### PROBLEM STATEMENT
In the article on summer blackout risk below, reproduce everything from "Those regions include" down to "at high risk." word for word.

### PASSAGE SHOWN
_ _ _ _ _

(NEXSTAR) – Large swathes of the U.S. could suffer blackouts this summer, according to the annual assessment from the North American Electric Reliability Corporation (NERC).
The report, which forecasts how prepared the energy grids that power air conditioners, medical devices, lights and other vital resources are, found that roughly two-thirds of the country are at an “elevated risk” of power loss.
Those regions include the entire continental U.S. from Texas to the West Coast, along with large portions of the Midwest and New England.
Despite the extensive areas flagged by the nonprofit, there is some positive news. In contrast to last year’s report, there are no “high-risk” regions where normal peak conditions could max out operating reserves. In 2022, the NERC map showed many states under the Midcontinent Independent System Operator (MISO), such as Arkansas, Louisiana, Michigan, Wisconsin, Iowa, Minnesota, Iowa, Illinois and Indiana, either entirely or partly at high risk.
“Increased, rapid deployment of wind, solar and batteries have made a positive impact,” Mark Olson, NERC’s manager of Reliability Assessments, said in a statement. “However, generator retirements continue to increase the risks associated with extreme summer temperatures, which factors into potential supply shortages in the western two-thirds of North America if summer temperatures spike.”
This year’s analysis shows that the grids should be able to function under normal summer weather, but extreme weather events such as the deadly 2021 “heat dome”, a period of record heat baking much of the Western U.S., could cripple grids from the Pacific Northwest and Sun Belt to Texas, according to energy and environment publication E&E News.
“The system is closer to the edge. More needs to be done,” John Moura, NERC director of reliability assessment and performance analysis, told reporters Wednesday.
Using past data of Americans’ summer energy usage and temperature history, the NERC is estimating that there is a 1-in-10 chance this summer of extreme conditions, according to E&E.

_ _ _ _ _

### DATA FOR ANALYSIS
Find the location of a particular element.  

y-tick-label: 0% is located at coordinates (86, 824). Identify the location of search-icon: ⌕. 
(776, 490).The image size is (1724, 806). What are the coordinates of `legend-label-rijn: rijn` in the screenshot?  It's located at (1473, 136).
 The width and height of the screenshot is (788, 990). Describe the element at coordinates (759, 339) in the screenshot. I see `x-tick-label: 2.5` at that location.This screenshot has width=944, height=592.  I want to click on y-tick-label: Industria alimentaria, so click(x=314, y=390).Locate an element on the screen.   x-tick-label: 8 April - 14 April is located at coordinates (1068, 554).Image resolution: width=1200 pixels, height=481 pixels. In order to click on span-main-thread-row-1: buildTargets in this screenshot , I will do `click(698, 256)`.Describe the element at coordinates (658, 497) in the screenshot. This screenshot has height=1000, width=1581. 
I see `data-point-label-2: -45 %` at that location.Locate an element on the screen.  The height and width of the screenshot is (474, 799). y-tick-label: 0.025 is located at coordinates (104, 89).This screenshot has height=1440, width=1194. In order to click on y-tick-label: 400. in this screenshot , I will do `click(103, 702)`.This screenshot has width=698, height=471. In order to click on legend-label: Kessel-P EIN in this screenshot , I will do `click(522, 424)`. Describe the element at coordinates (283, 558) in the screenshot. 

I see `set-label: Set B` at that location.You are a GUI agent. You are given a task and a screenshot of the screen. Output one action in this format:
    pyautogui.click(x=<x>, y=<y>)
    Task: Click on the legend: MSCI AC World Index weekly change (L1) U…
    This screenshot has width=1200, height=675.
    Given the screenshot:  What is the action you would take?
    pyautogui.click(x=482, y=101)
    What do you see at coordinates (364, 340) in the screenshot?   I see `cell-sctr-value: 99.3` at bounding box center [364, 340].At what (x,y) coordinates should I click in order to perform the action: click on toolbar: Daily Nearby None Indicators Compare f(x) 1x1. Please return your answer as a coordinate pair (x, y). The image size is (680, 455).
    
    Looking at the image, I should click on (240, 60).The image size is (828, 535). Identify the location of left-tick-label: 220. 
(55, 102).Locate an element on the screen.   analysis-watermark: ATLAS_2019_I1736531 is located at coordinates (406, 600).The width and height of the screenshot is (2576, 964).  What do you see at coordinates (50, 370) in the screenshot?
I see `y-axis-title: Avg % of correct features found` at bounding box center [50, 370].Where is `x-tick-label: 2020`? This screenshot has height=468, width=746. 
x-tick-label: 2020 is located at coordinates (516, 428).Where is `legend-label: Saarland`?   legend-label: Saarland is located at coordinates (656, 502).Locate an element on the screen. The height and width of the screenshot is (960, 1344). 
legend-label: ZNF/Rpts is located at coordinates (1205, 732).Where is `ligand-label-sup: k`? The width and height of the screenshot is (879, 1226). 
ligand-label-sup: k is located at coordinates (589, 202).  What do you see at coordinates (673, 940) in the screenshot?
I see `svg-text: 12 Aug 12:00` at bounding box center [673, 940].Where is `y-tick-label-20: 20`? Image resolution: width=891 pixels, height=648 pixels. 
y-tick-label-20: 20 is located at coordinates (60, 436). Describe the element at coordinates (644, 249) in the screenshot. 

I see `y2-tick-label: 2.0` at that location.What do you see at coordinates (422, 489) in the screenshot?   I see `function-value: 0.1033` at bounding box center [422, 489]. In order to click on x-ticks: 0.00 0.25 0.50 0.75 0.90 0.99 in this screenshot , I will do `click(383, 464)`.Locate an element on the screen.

_ _ _ _ _

### COMPLETED EXERCISE
Those regions include the entire continental U.S. from Texas to the West Coast, along with large portions of the Midwest and New England.
Despite the extensive areas flagged by the nonprofit, there is some positive news. In contrast to last year’s report, there are no “high-risk” regions where normal peak conditions could max out operating reserves. In 2022, the NERC map showed many states under the Midcontinent Independent System Operator (MISO), such as Arkansas, Louisiana, Michigan, Wisconsin, Iowa, Minnesota, Iowa, Illinois and Indiana, either entirely or partly at high risk.